======== EXTRACT TO READ ========

Valid baggage keys

Question

Valid baggage keys

james-callahan opened this issue 7 years ago · 5 comments

Background

Baggage keys are currently specified to be "a string". However baggage often needs to be transmitted in places that don't support a clean string namespace.
e.g. when transmitted as an http header (with uberctx-mykey) the key cannot contain a colon.
This can get more complex if baggage keys go through unicode or case normalisation.

Proposal

Either the domain of keys needs to be reduced (e.g. mandate lower-case keys) or the full string-space needs to be called out so that encodings (such as the uberctx http header prefix) don't miss an encoding/escaping step.

======== RECORD EXCERPTS ========

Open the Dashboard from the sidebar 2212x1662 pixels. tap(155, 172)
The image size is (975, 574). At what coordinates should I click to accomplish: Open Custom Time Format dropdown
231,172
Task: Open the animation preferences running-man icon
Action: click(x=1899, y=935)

========

» **GIVEN TASK**
Write what comes next in the issue about valid baggage keys, starting after its last sentence. The records have no connection to the text on baggage keys.

» **OUTPUT OF THE EXERCISE**
Answer 1 · 2018-05-02T02:22:06.000Z

I consider uberctx-{key} scheme to be, in retrospect, a mistake, we could've easily achieved the same goals with uberctx: key=value format, which is also being proposed for w3c trace context. At Uber we're stuck with the uberctx-{key} format now as changing it requires upgrading client libs in 1000+ applications, which is ... well, you know. So our internal guideline is that keys can only be alphanum-snake-case (which in practice is perfectly acceptable).

It doesn't mean we cannot solve this problem in Jaeger, we could either introduce encoding for keys that are not alphanum-snake-case, or we can implement different codecs for a format that's similar to w3c.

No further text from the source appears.